__Goal of the exercise__. Whichever lines of the entries hold the word "each" should be identified and copied.

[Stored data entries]
· · · · · · ·
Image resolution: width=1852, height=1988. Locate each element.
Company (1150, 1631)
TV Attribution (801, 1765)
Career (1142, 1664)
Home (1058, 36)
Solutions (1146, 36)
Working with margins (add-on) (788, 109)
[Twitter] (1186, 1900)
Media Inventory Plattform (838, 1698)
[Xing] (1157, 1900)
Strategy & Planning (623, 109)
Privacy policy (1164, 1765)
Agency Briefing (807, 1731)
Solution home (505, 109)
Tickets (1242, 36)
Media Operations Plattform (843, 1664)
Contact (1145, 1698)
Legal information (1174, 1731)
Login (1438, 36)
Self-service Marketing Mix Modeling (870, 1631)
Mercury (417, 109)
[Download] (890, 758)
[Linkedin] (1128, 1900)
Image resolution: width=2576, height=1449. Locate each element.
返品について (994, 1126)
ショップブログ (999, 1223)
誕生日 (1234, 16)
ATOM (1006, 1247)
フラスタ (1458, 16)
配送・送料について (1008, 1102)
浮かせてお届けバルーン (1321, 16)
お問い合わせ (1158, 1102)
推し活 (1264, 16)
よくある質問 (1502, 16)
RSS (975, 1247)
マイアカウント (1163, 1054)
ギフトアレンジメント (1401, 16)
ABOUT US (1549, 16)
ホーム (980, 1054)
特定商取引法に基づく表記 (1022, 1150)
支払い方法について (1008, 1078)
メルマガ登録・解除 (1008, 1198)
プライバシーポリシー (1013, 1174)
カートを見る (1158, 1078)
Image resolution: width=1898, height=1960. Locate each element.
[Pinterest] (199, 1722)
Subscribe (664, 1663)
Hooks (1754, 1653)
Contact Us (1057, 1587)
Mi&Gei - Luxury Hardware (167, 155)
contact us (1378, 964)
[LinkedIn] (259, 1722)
· · · · · · ·
__Output of the exercise__.
Image resolution: width=1852, height=1988. Locate each element.
Image resolution: width=2576, height=1449. Locate each element.
Image resolution: width=1898, height=1960. Locate each element.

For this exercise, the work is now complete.